### Instructions for the task
Give again, word for word, the lines below that run from the line with "Visit Amazon Tax Exemption Program" through the line with "You are a computer-use agent. The". Drop the pictures.

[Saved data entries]
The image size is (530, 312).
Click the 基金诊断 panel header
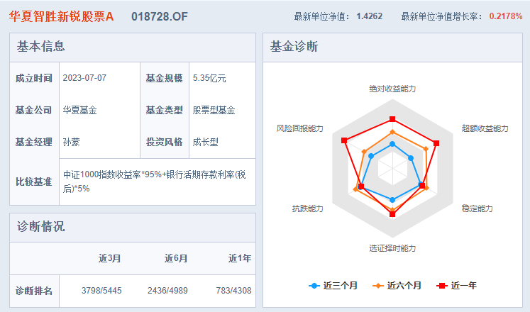tap(294, 47)
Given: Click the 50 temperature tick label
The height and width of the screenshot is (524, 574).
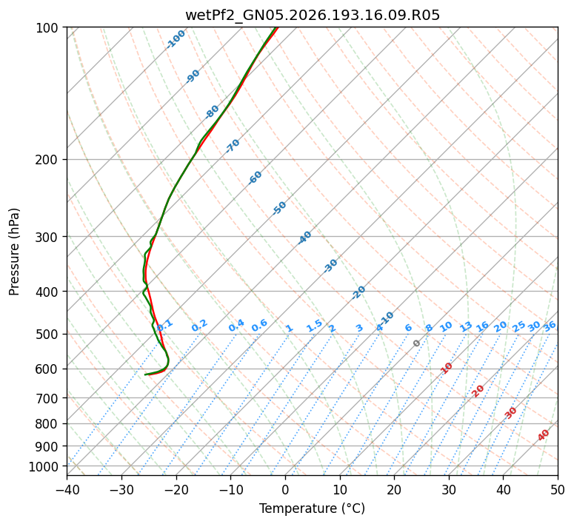Looking at the screenshot, I should tap(558, 490).
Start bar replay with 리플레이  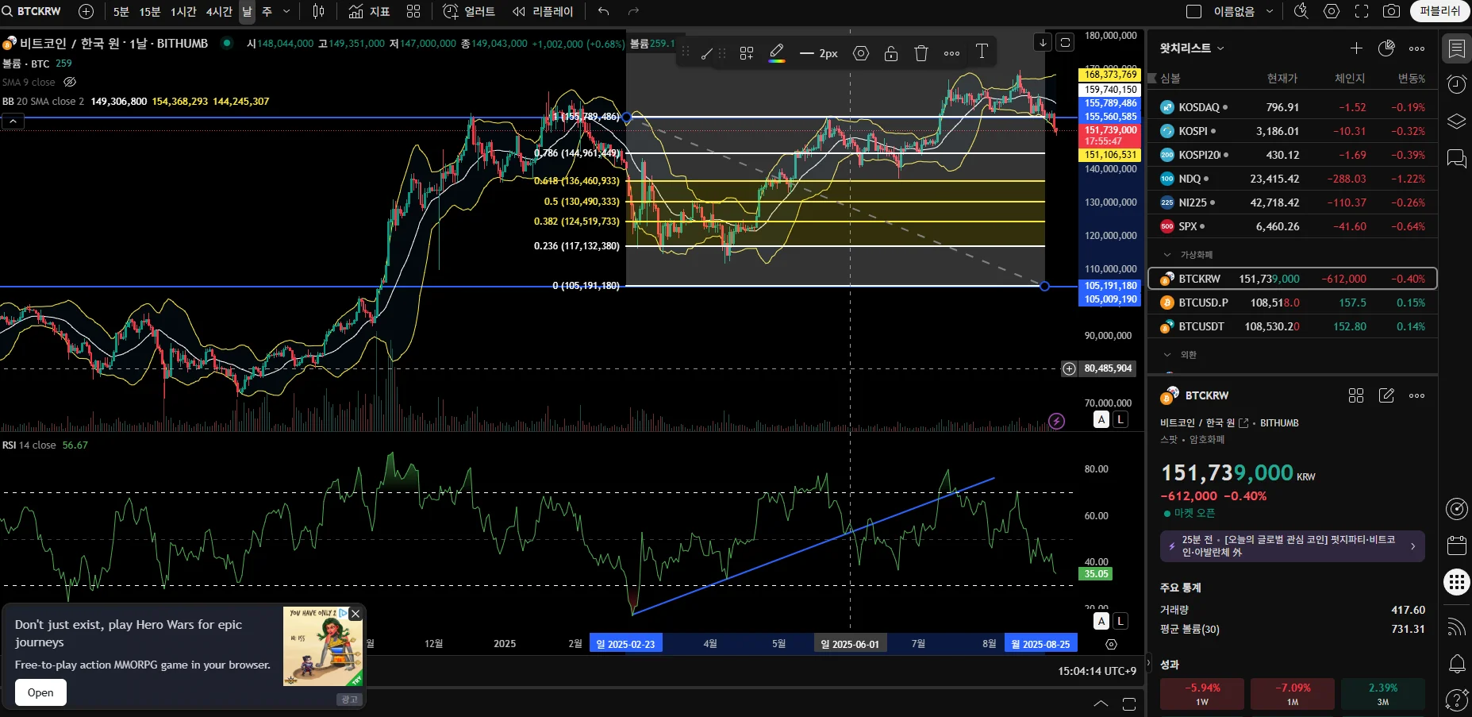click(x=543, y=11)
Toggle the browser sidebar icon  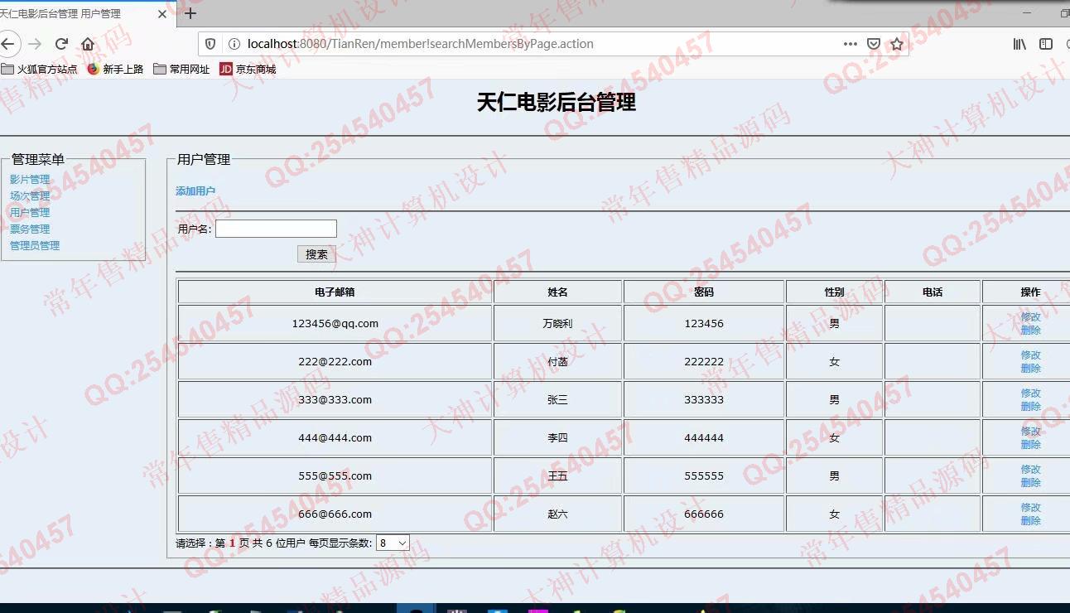(x=1046, y=44)
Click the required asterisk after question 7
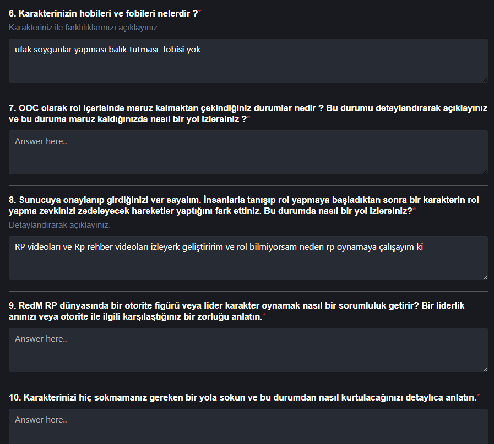 pyautogui.click(x=248, y=119)
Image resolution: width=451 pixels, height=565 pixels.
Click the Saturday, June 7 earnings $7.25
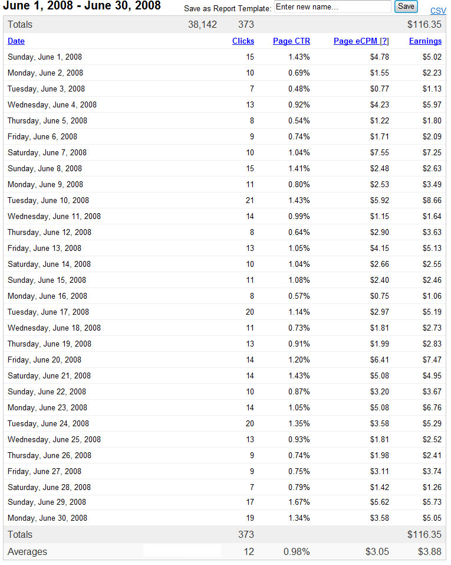432,153
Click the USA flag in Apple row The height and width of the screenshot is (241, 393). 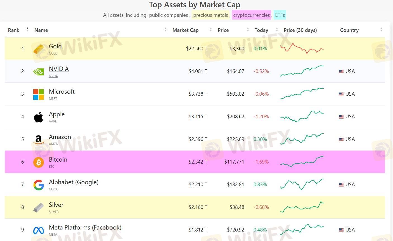pos(341,117)

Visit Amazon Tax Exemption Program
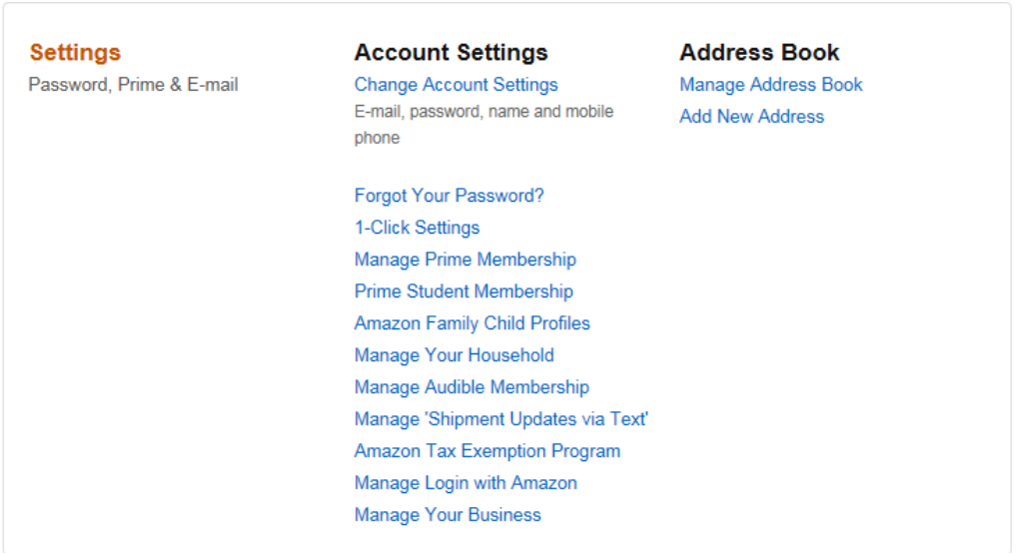[487, 451]
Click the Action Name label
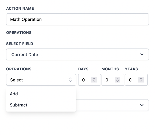This screenshot has height=135, width=155. [20, 9]
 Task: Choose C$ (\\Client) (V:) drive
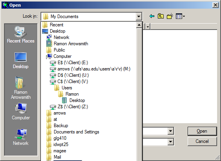click(x=69, y=81)
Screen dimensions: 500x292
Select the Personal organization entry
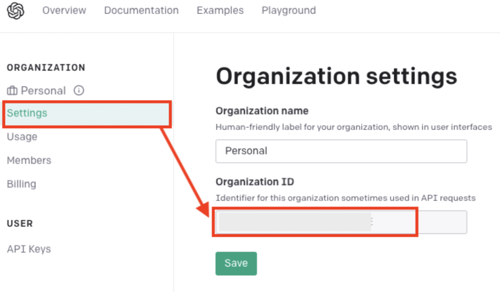[x=43, y=90]
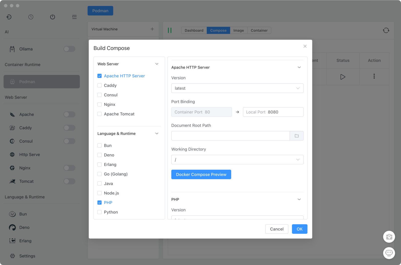The width and height of the screenshot is (401, 265).
Task: Click the refresh icon in the Podman panel
Action: pos(386,30)
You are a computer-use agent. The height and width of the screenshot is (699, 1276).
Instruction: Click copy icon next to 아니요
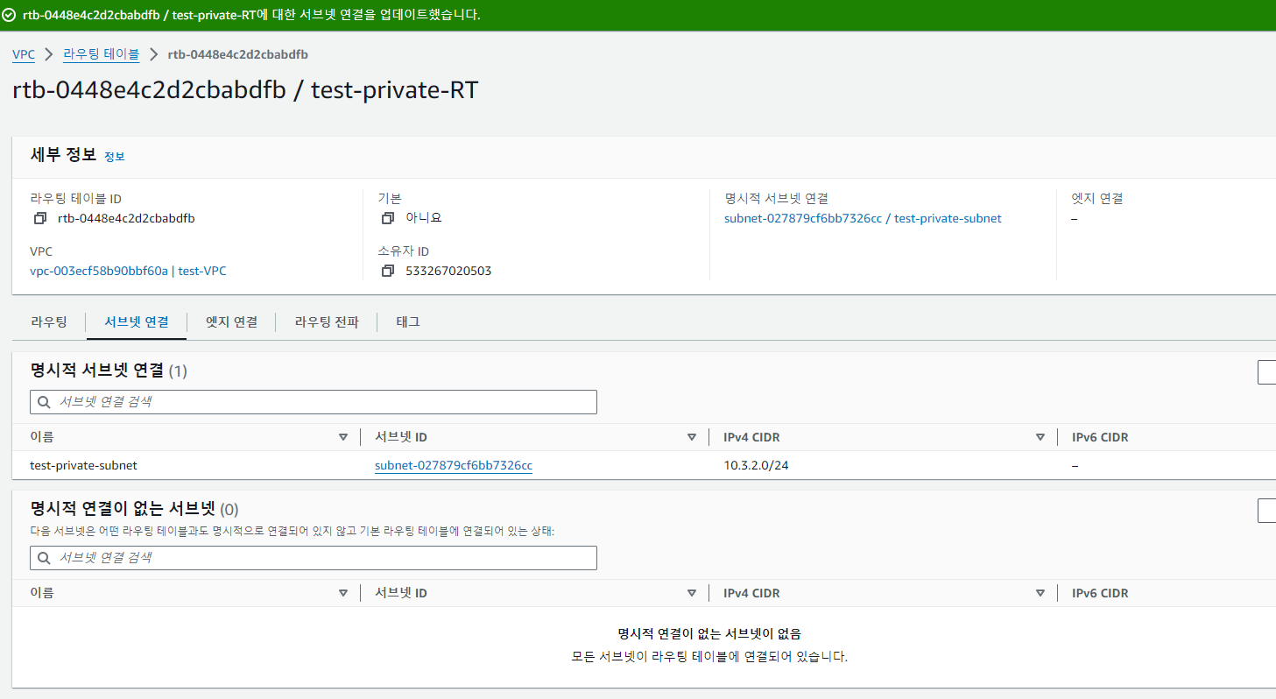click(388, 218)
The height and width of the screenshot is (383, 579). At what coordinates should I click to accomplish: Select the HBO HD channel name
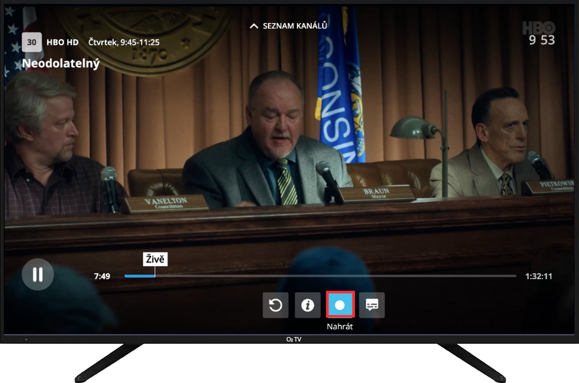pos(62,42)

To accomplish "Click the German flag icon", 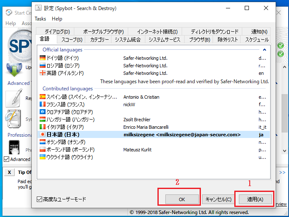I will 42,58.
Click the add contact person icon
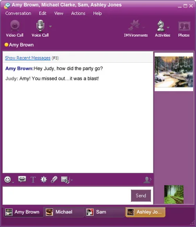 (x=147, y=180)
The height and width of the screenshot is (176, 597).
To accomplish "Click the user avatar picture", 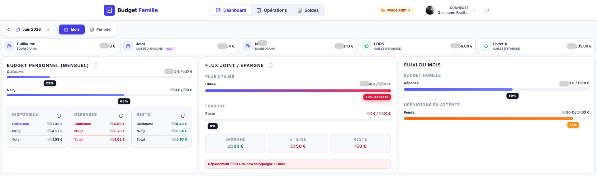I will [x=430, y=10].
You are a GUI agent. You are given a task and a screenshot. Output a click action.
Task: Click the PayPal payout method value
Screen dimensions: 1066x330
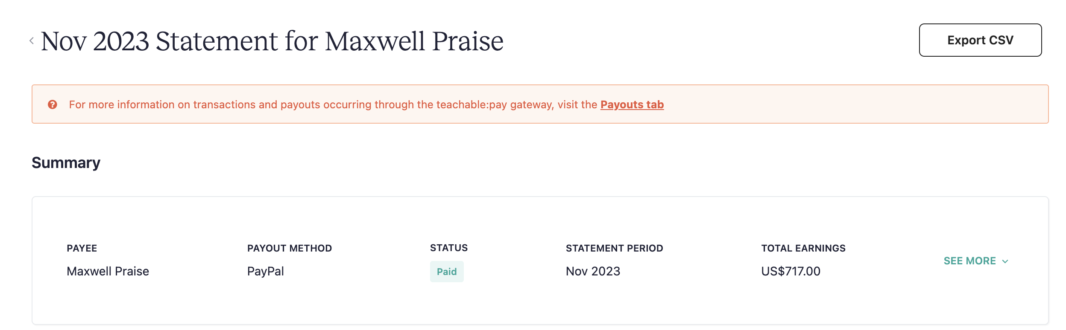(265, 271)
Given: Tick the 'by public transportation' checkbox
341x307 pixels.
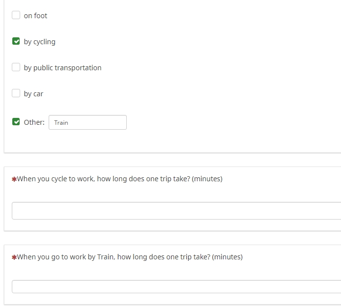Looking at the screenshot, I should (16, 67).
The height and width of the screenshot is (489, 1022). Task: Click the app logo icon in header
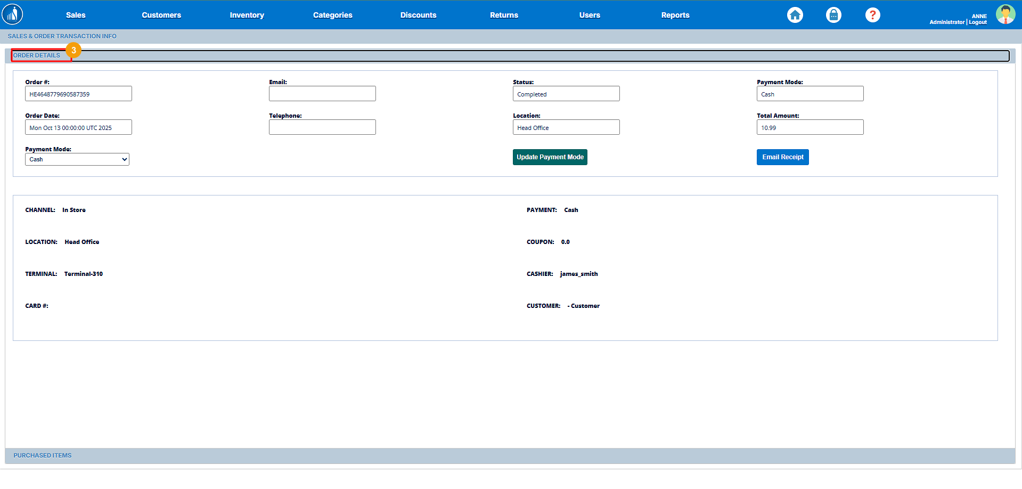pyautogui.click(x=12, y=14)
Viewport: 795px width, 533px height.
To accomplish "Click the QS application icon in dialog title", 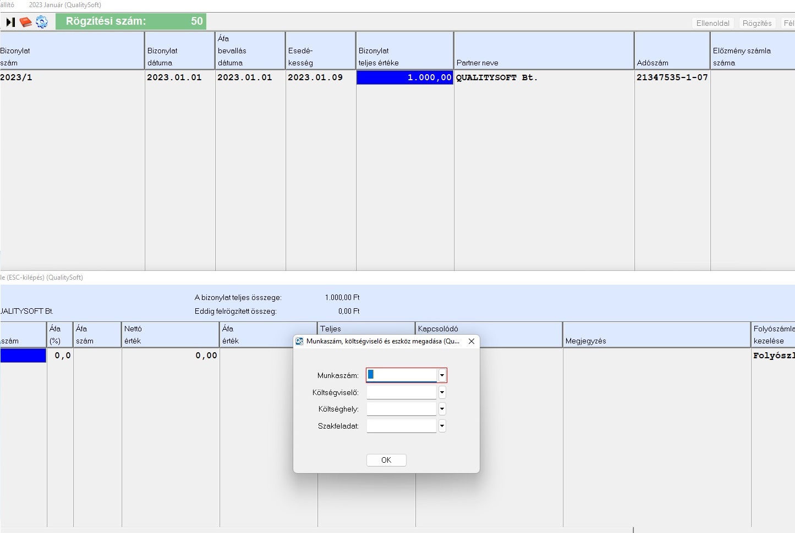I will tap(299, 341).
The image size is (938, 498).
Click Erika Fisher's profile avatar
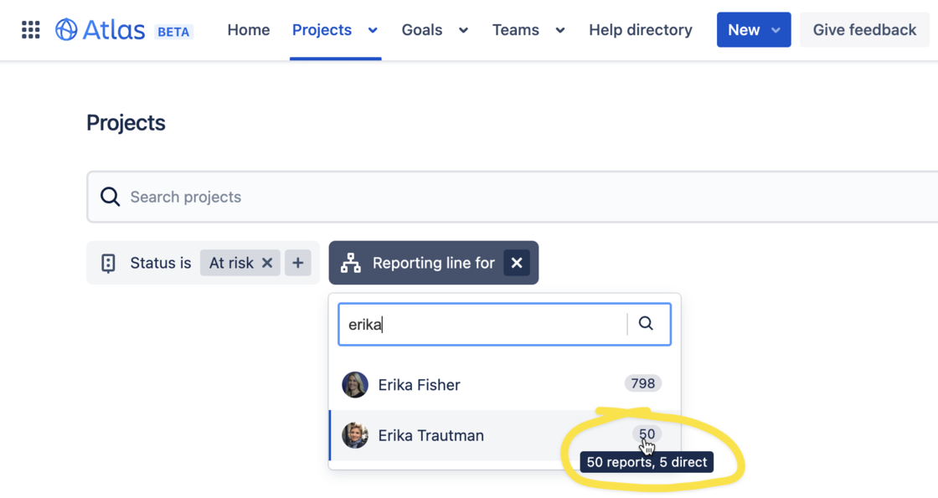pyautogui.click(x=354, y=384)
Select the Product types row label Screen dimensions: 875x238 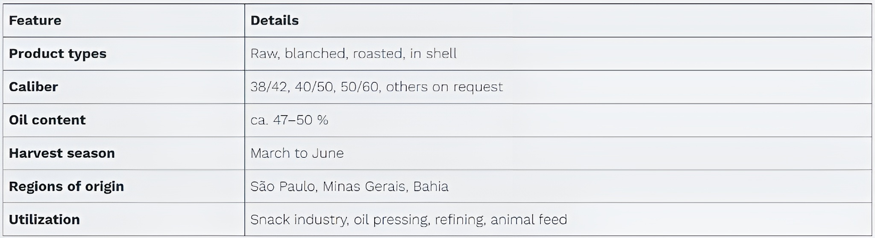58,54
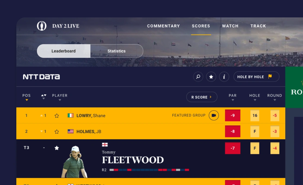The height and width of the screenshot is (185, 303).
Task: Click Fleetwood's R2 hole-by-hole color bar
Action: click(x=149, y=170)
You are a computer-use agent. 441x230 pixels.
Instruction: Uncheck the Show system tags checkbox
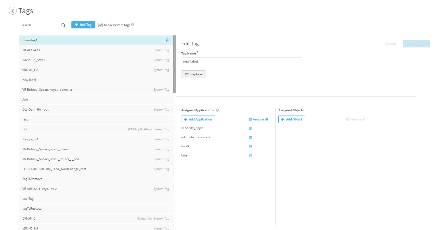(x=100, y=25)
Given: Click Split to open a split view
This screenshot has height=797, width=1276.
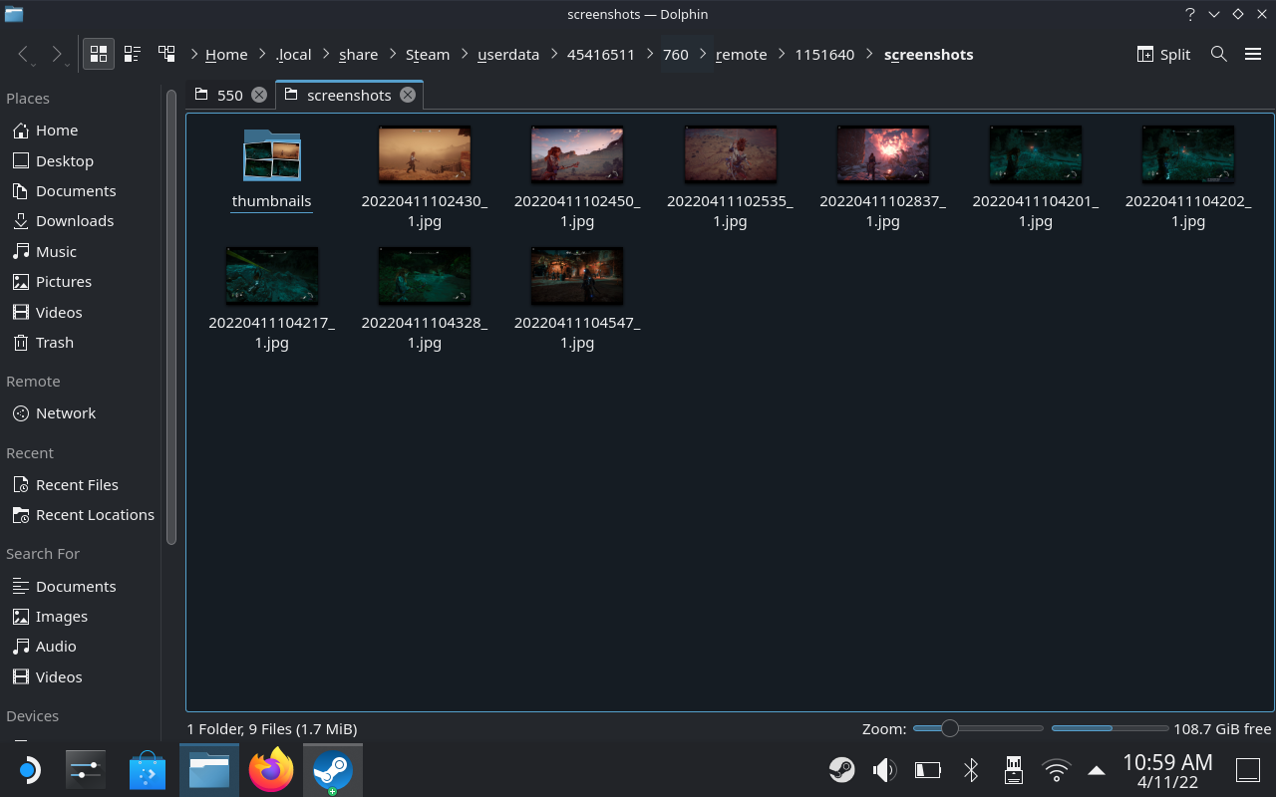Looking at the screenshot, I should coord(1162,54).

### Exercise solution
Visit Amazon Tax Exemption Program
[487, 451]
Click the Action Name label
This screenshot has height=135, width=155. [20, 9]
 Task: Choose C$ (\\Client) (V:) drive
click(x=69, y=81)
Screen dimensions: 500x292
Select the Personal organization entry
[x=43, y=90]
The width and height of the screenshot is (401, 265).
Task: Click the refresh icon in the Podman panel
Action: pos(386,30)
You are a computer-use agent. The height and width of the screenshot is (699, 1276).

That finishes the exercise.